Personal information
- Full name: Andrine Stolsmo Hegerberg
- Date of birth: 6 June 1993 (age 33)
- Place of birth: Sunndalsøra, Norway
- Height: 1.69 m (5 ft 7 in)
- Position: Midfielder

Youth career
- Sunndal
- 2007–2008: Kolbotn

Senior career*
- Years: Team / Apps / (Gls)
- 2009–2011: Kolbotn / 38 / (10)
- 2012: Stabæk / 21 / (4)
- 2013: 1. FFC Turbine Potsdam / 4 / (0)
- 2013–2016: Kopparbergs/Göteborg FC / 59 / (3)
- 2016–2018: Birmingham City / 19 / (0)
- 2018–2019: Paris Saint-Germain / 9 / (0)
- 2019–2021: Roma / 24 / (4)
- 2022: BK Häcken / 20 / (2)
- 2023–2024: SK Brann / 24 / (0)

International career
- 2007–2008: Norway U15 / 5 / (1)
- 2008–2009: Norway U16 / 18 / (4)
- 2008–2010: Norway U17 / 11 / (0)
- 2010–2011: Norway U19 / 18 / (3)
- 2011–2012: Norway U20 / 8 / (3)
- 2012–2016: Norway U23 / 17 / (5)
- 2012–2017: Norway / 25 / (1)

= Andrine Hegerberg =

Norwegian footballer (born 1993)

Andrine Stolsmo Hegerberg (born 6 June 1993) is a retired Norwegian footballer who played as a midfielder.

==Club career==
Hegerberg was raised in Sunndal Municipality and played for Sunndal Fotball together with her younger sister Ada. In 2007, their family moved to Kolbotn, where the sisters joined the youth-ranks of Kolbotn IL. Ahead of the 2009 season, the 16-year-old Hegerberg was promoted to the first-team squad and signed a professional contract with Kolbotn, and subsequently made her debut in the Toppserien on 27 September 2009 during a 2–1 win against Fløya. The sisters were early considered as two of the most talented footballers in Norway, and in July 2011 Andrine won the Statoil Talent of the Month award. After three years with Kolbotn, where she won bronze in Toppserien in 2010 and 2011, she and Ada signed with Stabæk ahead of the 2012 season. With Stabæk, Hegerberg won the silver medal in the Toppserien and won gold at the Norwegian Cup.
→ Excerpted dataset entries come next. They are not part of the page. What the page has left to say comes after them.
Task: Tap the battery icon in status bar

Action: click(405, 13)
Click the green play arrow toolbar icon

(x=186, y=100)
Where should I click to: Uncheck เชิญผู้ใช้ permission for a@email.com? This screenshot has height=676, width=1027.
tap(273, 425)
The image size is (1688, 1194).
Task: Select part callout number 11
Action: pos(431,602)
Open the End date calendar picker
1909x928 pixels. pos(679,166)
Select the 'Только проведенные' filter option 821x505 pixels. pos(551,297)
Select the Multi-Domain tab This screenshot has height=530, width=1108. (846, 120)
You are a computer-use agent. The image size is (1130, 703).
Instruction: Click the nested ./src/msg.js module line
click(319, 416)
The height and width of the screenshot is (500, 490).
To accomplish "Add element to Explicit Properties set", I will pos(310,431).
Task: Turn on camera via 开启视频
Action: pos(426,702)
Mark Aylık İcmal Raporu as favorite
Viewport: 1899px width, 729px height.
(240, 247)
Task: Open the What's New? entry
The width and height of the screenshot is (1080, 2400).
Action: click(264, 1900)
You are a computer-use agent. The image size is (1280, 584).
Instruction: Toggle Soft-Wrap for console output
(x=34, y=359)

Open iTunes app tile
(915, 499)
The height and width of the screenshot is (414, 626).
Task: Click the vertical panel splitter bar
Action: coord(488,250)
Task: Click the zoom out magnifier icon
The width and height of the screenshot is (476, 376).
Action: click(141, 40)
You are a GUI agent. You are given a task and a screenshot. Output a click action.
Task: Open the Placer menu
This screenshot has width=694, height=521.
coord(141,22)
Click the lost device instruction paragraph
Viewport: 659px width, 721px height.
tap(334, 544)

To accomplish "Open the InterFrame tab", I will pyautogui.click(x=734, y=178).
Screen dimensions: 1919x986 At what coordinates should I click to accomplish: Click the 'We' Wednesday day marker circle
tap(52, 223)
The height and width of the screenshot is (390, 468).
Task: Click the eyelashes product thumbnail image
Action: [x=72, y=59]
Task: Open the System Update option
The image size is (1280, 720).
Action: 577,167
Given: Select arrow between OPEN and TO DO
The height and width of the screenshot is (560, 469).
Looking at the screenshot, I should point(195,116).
In January 2013, Hegerberg moved with her sister to 1. FFC Turbine Potsdam, where she made her debut in the semifinal of the 2012–13 Frauen DFB-Pokal against Bayern Munich on 3 March 2013. She made her Bundesliga debut on 24 March 2013 in a 3–0 win against SC 07 Bad Neuenahr. Hegerberg made a total of four appearances for Potsdam, when the team finished second behind VfL Wolfsburg in both the league and the cup.

During the summer of 2013, Hegerberg signed with Swedish side Kopparbergs/Göteborg FC in the Damallsvenskan. She announced the move on her public Facebook profile, stating that she was no longer prepared to play for veteran coach Bernd Schröder. Turbine's players issued an open letter in response, which expressed disappointment at the manner of Hegerberg's departure. She made her debut for Göteborg during the team's 0–5 defeat to LdB Malmö on 18 August.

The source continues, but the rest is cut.